In: Economics
NOTE: PLEASE USE DON'T USE "PRICE DISPERSION" TO ANSWER THIS QUESTION. Determine the importance of predicting the pricing strategies of rival firms in an industry characterized by mutual interdependence. Examine the common price setting strategies of airlines that use game theory. Predict the potential effects of such pricing strategies on the demand for seats, and conclude the resulting impact on the profitability of the airlines.
In a competitive market, price is determined by the market forces of demand and supply of the product. there are large number of buyers and seller so even if one firm deviates from the equilibrium price then people will buy the good from other firms. Hence, predicting the price strategy of rival firms is essential when an industry has mutually interdependent not in perfect competition though as the products are identical and there are large number of sellers.
Predicting rival firm's price strategy is beneficial in oligopolistic market with a few firms like in airlines industry where differentiated goods are being sold and sellers can differentiate themselves by advertising and giving discounts and other means to attract customers.
A competing firm in order to expand has to look at the response of its competitors because it affects the market price of the goods they are producing. Also, there profits depend on the behaviour of other firms.

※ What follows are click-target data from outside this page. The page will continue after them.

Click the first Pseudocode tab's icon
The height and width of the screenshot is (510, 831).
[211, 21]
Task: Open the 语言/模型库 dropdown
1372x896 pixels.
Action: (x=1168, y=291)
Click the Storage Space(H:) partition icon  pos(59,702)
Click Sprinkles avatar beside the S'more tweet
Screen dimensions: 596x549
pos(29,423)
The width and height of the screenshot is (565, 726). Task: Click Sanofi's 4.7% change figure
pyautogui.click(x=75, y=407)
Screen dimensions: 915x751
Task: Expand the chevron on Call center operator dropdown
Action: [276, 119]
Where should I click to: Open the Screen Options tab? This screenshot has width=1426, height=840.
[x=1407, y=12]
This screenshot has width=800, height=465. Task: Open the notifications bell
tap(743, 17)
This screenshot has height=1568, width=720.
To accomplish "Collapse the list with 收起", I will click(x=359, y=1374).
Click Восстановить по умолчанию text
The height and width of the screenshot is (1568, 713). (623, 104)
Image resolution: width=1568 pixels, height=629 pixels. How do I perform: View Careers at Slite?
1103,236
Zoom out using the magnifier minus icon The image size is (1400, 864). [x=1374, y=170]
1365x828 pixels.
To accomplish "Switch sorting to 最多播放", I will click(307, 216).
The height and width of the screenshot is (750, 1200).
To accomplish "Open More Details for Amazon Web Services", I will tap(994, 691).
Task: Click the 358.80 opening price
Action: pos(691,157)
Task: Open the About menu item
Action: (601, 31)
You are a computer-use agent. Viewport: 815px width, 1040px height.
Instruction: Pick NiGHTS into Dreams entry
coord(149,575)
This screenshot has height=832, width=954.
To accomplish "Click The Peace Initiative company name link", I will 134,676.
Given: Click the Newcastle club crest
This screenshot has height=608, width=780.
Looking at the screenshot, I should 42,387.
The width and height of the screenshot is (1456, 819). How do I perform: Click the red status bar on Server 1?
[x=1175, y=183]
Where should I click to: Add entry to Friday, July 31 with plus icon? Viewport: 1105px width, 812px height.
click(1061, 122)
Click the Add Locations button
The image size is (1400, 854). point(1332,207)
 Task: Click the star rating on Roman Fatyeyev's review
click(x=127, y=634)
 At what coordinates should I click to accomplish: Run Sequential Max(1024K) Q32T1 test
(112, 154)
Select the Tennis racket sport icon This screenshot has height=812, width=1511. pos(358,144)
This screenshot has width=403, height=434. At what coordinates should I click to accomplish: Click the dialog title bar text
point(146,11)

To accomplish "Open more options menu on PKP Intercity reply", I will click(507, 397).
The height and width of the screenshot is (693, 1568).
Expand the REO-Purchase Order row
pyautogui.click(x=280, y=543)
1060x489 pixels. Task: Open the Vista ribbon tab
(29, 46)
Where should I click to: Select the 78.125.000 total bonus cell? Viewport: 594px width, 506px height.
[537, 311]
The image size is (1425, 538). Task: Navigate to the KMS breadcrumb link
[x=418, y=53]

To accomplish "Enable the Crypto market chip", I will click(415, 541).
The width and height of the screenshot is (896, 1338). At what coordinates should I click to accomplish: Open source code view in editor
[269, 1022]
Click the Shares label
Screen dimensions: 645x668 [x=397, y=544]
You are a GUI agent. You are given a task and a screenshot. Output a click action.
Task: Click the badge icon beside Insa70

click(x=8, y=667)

In game theory such games can be observed like cournot or bertrand model where firms choose prices or output as strategies given the rival firm's strategies. another popular game theory model is kinked demand curve theory where price of each firm depends on the rival firm's price and there are two cases when one firm increases its price of product then rival firm can either increase or remain at the same price. given these strategies firm one will take its decision deriving its payoffs and choosing the price strategy which gives maximum profits. there is a lot of uncertainity in such cases so usually such firms attain more profit through non price competition like advertising and not get into the price war.